En effet, tout contrat incomplet ou imprécis constitue autant de risque de litiges, et donc de coûts pour la société, car toute incertitude ou imprécision rédactionnelle sera, en cas de litige, interprétée au détriment de la partie qui cherche à se prévaloir des protections contractuelles.

Ce qu’il faut savoir lors de la négociation

Il existe, au stade de la négociation d’un contrat, une différence fondamentale entre le régime juridique civiliste et celui des systèmes de la Common Law.

Là où en France la bonne foi est obligatoire dès les négociations (article 1104 du Code civil), aux USA ce principe est rejeté pour faire primer à la place, la liberté de négociation, puisque chaque partie ayant des intérêts divergents, chacune demeure libre de négocier des clauses plus avantageuses, sauf à ce qu’elles s’engagent par écrit et pré contractuellement, à respecter un devoir de loyauté.

En pratique, cette différence est de taille puisque dans les conventions soumises au droit de la common law, il sera compliqué d’obtenir une indemnité au stade précontractuel, en cas de faute pour défaut de loyauté.

Ce qu’il faut savoir lors de la rédaction

Sous le régime de la common law, le contrat est soumis à la technique d’interprétation des juges, réalisée par une analyse littérale de chaque terme utilisé, de sorte que la pratique en matière de rédaction est de détailler le plus possible les éléments contractuels, notamment par le jeu de définitions, afin d’éviter toute difficulté d’interprétation. Ainsi les contrats anglais ou américains sont généralement très longs comparés aux contrats français.
Les contrats soumis à la common law peuvent à la fois contenir des termes exprès, inhérents au contrat, mais également contenus dans des documents autres auxquels la convention fait référence, en plus de termes implicites, c’est-à-dire appliqués implicitement du fait d’une loi, que les parties aient eu ou non l’intention de s’en prévaloir.

À la différence, le droit civiliste étant très codifié, il n’est pas nécessaire de sur-détailler les clauses du contrat, puisque toute lacune, imprécision ou ambiguïté sera corrigée par application de la loi correspondante.

Dans les contrats soumis au droit américain en particulier, du fait de l’incertitude liée à une interprétation par un tribunal, les parties voudront minimiser les risques d’aléas rédactionnels au maximum en détaillant autant que possible les obligations respectives des parties. Dans les contrats entre professionnels et consommateurs ou dans les contrats d’adhésion, notamment, on fera usage de majuscules et de caractères gras s’agissant des garanties, exclusions et limitations de responsabilité afin de pouvoir, en cas de contestation, démontrer avoir porté les clauses en question clairement et de façon bien lisible à l’attention de l’autre partie.

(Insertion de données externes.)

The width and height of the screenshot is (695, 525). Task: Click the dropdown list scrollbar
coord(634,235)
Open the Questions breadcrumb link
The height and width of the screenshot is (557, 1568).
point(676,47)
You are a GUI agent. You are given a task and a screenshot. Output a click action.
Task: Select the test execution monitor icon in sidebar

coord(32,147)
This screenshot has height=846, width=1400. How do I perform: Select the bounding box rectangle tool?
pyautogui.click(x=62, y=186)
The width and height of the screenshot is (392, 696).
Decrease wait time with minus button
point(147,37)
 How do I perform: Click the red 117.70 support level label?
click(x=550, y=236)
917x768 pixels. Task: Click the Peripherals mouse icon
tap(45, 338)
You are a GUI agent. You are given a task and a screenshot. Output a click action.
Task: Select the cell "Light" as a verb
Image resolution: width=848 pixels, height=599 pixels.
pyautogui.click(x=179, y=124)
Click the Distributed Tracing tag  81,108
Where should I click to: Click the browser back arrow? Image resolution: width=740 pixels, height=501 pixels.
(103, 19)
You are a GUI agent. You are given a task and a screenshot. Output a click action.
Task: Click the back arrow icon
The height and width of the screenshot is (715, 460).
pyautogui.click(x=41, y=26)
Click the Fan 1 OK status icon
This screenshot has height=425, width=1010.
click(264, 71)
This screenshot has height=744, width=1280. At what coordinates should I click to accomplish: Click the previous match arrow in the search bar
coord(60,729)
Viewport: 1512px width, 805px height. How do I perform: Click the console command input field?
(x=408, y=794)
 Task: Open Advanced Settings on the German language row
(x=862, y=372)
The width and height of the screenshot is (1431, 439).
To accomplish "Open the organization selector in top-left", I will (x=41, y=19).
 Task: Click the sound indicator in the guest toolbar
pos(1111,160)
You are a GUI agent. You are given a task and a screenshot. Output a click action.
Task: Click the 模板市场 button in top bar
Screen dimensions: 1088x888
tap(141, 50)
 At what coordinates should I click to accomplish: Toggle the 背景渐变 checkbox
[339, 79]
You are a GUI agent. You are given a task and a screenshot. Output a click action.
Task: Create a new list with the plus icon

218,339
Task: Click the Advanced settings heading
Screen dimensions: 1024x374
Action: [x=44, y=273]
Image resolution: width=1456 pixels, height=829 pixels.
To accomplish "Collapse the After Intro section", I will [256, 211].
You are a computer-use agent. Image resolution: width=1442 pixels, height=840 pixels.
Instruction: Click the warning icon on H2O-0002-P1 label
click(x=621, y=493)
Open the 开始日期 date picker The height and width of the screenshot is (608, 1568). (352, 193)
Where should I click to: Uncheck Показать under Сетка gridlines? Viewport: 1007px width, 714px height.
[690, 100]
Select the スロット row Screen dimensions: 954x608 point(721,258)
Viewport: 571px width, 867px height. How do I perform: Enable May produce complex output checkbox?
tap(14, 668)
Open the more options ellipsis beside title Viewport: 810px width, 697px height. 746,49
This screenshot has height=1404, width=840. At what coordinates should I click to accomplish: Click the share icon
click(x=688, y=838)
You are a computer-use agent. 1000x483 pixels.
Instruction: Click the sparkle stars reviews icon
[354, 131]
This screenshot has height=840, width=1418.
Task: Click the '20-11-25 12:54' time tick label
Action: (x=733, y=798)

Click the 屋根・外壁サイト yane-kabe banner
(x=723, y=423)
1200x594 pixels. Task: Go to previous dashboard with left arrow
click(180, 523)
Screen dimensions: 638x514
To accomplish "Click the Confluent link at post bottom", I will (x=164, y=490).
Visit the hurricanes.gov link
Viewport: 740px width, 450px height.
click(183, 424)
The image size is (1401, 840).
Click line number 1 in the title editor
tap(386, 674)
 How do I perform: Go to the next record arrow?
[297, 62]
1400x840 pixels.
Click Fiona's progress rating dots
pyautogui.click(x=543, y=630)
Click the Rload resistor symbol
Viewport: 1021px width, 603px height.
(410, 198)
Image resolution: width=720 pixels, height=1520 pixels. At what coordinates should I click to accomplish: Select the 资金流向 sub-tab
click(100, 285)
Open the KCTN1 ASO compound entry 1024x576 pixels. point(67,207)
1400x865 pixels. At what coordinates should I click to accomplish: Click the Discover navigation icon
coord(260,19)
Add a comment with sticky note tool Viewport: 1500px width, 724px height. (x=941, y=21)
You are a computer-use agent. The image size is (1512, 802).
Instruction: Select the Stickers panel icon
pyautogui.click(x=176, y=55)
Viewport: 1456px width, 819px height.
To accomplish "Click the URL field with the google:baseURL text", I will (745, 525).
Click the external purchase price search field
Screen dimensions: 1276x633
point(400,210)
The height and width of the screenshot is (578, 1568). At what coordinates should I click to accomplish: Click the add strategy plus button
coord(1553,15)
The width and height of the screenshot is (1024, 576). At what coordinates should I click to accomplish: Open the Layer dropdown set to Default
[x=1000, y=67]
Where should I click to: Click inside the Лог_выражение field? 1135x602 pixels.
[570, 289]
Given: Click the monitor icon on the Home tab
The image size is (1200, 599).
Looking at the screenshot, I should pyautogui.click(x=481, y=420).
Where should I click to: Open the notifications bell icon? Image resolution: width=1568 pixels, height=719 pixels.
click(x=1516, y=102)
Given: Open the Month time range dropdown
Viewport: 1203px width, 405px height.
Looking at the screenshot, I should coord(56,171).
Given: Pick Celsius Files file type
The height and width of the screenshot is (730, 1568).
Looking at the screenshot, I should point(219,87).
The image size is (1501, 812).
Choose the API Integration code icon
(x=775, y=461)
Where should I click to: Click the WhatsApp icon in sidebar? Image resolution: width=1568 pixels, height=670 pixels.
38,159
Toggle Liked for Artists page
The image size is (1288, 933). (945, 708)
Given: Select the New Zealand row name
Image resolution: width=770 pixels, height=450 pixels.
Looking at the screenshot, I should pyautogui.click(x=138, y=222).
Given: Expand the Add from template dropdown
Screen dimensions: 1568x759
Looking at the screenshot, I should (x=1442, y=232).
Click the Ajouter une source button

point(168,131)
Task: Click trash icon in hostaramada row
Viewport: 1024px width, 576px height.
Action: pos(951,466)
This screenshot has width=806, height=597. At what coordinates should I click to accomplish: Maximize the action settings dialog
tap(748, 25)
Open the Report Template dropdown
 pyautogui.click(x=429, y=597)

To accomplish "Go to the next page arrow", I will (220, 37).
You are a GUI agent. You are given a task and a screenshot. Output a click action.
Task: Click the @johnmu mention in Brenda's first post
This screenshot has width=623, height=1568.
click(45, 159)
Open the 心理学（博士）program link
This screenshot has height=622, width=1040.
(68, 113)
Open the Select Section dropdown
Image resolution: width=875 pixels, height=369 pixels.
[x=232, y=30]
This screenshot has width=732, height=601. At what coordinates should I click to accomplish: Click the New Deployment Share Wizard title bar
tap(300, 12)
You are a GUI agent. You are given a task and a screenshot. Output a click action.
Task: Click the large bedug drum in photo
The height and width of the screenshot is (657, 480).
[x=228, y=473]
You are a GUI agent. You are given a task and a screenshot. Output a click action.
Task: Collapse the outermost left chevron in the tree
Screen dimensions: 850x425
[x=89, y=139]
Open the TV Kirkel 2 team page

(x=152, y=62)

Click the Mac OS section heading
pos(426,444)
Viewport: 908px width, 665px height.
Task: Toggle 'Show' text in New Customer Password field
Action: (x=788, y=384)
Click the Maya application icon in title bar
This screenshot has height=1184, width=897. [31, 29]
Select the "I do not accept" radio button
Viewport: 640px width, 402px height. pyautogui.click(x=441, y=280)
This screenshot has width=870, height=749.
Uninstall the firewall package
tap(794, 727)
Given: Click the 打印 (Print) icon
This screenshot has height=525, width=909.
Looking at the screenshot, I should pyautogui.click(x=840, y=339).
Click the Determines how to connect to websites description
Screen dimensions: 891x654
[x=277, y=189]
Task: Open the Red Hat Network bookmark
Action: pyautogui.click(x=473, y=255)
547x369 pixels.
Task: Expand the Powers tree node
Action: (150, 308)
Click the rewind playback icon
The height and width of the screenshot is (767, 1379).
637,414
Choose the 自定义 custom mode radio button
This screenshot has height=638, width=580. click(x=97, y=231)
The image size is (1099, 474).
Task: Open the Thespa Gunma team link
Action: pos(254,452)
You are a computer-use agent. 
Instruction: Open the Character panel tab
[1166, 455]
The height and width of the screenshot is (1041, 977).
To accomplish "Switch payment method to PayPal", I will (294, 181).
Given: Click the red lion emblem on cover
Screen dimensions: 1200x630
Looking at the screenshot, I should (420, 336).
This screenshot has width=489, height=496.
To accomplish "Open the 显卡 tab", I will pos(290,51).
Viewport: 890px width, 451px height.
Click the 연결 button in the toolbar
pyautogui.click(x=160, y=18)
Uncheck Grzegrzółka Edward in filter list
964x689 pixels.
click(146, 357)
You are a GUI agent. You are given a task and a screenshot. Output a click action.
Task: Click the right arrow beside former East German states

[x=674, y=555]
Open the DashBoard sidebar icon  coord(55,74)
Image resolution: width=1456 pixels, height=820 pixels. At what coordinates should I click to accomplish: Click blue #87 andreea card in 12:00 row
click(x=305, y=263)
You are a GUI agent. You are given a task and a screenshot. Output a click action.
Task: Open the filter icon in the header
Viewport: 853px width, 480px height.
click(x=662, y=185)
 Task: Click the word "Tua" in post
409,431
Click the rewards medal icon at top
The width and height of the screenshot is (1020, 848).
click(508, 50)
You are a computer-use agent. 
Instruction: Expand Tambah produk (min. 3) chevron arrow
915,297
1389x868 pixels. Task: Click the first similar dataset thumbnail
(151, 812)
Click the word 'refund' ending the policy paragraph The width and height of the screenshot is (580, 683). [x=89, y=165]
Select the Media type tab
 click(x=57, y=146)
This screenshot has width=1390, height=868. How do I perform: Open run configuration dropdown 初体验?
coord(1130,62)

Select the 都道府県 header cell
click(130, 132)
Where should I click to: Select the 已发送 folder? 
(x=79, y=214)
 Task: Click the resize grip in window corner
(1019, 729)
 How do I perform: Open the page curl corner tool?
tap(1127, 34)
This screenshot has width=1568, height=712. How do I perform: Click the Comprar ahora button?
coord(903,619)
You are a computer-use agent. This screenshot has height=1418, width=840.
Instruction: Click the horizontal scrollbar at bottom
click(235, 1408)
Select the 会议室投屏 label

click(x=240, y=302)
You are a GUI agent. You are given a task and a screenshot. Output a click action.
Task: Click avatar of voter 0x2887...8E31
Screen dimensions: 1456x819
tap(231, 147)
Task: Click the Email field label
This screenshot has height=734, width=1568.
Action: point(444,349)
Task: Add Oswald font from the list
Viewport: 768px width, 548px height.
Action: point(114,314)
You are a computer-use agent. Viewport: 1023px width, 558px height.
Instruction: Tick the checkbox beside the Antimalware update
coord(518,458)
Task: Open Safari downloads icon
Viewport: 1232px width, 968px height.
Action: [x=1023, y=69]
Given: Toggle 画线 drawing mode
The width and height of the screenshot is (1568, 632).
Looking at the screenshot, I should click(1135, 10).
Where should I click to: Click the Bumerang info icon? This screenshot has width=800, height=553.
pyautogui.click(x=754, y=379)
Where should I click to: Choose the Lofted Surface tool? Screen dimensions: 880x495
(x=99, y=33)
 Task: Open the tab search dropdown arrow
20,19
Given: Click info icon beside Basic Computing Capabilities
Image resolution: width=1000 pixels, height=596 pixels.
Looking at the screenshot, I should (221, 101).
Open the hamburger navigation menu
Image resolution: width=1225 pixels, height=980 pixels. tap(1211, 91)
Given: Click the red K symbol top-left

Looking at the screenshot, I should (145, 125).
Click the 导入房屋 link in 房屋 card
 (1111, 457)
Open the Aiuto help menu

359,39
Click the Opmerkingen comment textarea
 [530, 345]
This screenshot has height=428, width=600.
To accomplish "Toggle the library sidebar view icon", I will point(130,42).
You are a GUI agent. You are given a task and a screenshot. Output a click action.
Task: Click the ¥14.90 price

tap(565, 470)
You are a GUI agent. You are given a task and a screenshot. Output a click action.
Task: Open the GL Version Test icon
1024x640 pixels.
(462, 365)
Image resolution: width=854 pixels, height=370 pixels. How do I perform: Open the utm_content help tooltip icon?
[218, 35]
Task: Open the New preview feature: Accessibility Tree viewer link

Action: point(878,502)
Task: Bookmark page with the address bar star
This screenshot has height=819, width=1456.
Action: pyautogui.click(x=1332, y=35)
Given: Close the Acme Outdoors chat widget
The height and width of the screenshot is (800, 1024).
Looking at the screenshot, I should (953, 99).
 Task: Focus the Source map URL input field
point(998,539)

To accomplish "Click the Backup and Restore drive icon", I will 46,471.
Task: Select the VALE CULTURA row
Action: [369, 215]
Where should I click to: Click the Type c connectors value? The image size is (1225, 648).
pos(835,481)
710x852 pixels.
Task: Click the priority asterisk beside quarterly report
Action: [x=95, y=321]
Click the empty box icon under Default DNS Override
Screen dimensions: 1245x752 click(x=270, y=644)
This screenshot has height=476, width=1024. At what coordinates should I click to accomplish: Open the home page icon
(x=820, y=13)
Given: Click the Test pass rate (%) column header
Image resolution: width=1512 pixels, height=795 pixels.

Ce qu’il faut savoir lors d’un litige

Lorsqu’un litige naît de l’application d’un contrat, la question de la responsabilité et intrinsèquement de la réparation du préjudice se pose.

Le droit civiliste comme celui de la common law admettent des clauses limitatives de responsabilité, voire exonératoires de responsabilité, à la différence que les régimes de la common law imposent une condition liée au caractère raisonnable de la limitation ou de l’exclusion.

Concernant les dommages et intérêts, en France par exemple, ces derniers ont vocation à réparer le préjudice subi et uniquement celui-ci. Il s’agit du principe de la réparation intégrale permettant la stricte équivalence entre le montant des dommages et intérêts et la réparation du préjudice.

À l’inverse, certains pays de la common law, et notamment les États-Unis, admettent une réparation qui va souvent bien au-delà du préjudice subi, notamment par le biais de dommages et intérêts dits punitifs.

Qu’il s’agisse de l’implantation d’une filiale dans un pays soumis au droit de la common law, ou simplement de la conclusion d’accords commerciaux gouvernés par une loi d’un pays anglo-saxon, on ne saurait insister sur la nécessité pour les sociétés non familières avec les principes du droit anglo-américain d’être accompagnées par un avocat spécialisé, disposant d’une double formation en droit civiliste et de la common law.